Gola is a language of Liberia and Sierra Leone. It was traditionally classified as an Atlantic language, but this is no longer accepted in more recent studies.

==Classification==
Gola is not closely related to other languages and appears to form its own branch of the Niger–Congo language family. Previously, Fields (2004) had classified Gola as a Mel language most closely related to Bullom and Kisi.

==Distribution==
According to Ethnologue, Gola is spoken in widespread regions across Liberia. It is spoken in Gbarpolu County, Grand Cape Mount County, and Lofa County (between the Mano River and Saint Paul River), as well as in inland areas of Bomi County and Montserrado County.

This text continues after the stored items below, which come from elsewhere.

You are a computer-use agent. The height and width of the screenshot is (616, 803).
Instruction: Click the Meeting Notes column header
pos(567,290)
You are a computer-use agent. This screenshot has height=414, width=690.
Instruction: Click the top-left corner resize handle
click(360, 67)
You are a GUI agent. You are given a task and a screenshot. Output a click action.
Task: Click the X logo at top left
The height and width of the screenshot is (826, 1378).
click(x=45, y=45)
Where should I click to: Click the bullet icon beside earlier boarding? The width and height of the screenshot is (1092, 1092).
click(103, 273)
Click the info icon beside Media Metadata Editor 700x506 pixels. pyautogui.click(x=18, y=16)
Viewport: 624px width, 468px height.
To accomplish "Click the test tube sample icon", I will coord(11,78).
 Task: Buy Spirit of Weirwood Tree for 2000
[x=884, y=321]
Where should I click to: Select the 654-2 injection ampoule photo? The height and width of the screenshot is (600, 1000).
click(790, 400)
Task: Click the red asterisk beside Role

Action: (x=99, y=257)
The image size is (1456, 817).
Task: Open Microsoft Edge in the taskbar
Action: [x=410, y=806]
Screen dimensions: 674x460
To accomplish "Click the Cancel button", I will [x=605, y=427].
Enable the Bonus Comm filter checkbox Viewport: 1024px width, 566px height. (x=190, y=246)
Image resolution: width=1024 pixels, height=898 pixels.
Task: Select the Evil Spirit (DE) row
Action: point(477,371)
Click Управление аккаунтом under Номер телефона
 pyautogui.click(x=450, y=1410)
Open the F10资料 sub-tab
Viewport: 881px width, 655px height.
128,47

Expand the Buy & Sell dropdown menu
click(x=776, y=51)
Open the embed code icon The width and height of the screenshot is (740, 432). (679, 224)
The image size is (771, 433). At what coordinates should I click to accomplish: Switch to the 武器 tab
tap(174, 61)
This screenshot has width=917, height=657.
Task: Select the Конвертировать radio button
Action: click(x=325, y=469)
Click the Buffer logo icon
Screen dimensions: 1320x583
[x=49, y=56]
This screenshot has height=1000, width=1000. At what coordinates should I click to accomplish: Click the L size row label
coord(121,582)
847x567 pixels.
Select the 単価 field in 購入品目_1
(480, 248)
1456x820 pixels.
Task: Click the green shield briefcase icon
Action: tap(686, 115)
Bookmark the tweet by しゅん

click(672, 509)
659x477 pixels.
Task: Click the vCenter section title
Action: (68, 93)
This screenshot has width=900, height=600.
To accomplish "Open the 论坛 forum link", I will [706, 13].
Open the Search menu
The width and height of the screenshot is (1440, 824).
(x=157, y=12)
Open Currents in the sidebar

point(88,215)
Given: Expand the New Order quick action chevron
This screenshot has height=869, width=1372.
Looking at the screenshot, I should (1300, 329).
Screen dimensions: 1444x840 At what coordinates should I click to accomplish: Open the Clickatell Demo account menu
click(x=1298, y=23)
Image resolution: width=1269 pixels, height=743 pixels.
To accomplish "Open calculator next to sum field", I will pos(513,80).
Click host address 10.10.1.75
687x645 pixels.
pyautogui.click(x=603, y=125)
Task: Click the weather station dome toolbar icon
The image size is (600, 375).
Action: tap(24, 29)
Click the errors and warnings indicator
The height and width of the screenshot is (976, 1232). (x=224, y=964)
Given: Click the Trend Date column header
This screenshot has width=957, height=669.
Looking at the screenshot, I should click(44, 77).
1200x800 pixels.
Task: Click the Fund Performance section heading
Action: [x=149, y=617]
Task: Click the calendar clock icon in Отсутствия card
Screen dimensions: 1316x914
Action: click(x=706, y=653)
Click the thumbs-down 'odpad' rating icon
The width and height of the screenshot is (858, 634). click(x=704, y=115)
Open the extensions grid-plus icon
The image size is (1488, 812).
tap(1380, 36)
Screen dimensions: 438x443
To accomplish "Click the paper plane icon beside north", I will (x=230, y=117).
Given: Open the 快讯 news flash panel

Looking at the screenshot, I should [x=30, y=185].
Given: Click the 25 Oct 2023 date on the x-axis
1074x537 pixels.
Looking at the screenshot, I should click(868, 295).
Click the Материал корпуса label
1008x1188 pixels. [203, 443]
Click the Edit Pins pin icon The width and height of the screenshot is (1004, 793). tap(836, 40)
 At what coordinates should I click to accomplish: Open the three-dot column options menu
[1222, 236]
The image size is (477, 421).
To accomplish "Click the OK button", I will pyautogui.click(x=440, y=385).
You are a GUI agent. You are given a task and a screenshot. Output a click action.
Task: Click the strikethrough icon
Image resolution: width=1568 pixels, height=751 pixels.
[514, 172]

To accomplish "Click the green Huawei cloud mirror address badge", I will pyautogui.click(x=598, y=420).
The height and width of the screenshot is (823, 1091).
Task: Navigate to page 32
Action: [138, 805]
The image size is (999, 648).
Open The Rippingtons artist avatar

Dialects are Deng (Todii), Kongba, and Senje.

==Phonology==

Consonants
|  | Labial | Alveolar | Palatal | Velar | Labiovelar | Glottal |
|---|---|---|---|---|---|---|
| Plosive | p b | t d | tʃ dʒ | k g | kp gb |  |
| Implosive | ɓ |  |  |  |  |  |
| Fricative | f v | s z |  |  |  | h |
| Nasal | m m̥ | n n̥ | ɲ | ŋ | ŋm |  |
| Approximant | w | l | j |  |  |  |

Vowels
|  | Front | Central | Back |
|---|---|---|---|
| High | i iː |  | u uː |
| Mid-high | e |  | o |
| Mid-low | ɛ ɛː |  | ɔ ɔː |
| Low |  | a aː |  |

There are at least two tones: high and low. Middle, falling, and rising tones can also be found, but may be allophones conditioned by the presence certain consonants that have a lowering or raising effect on the pronunciation of the tone.

==Writing system==
Multiple writing systems have been used to transcribe the Gola language. Until recently, the Vai script was used across Liberia and Sierra Leone.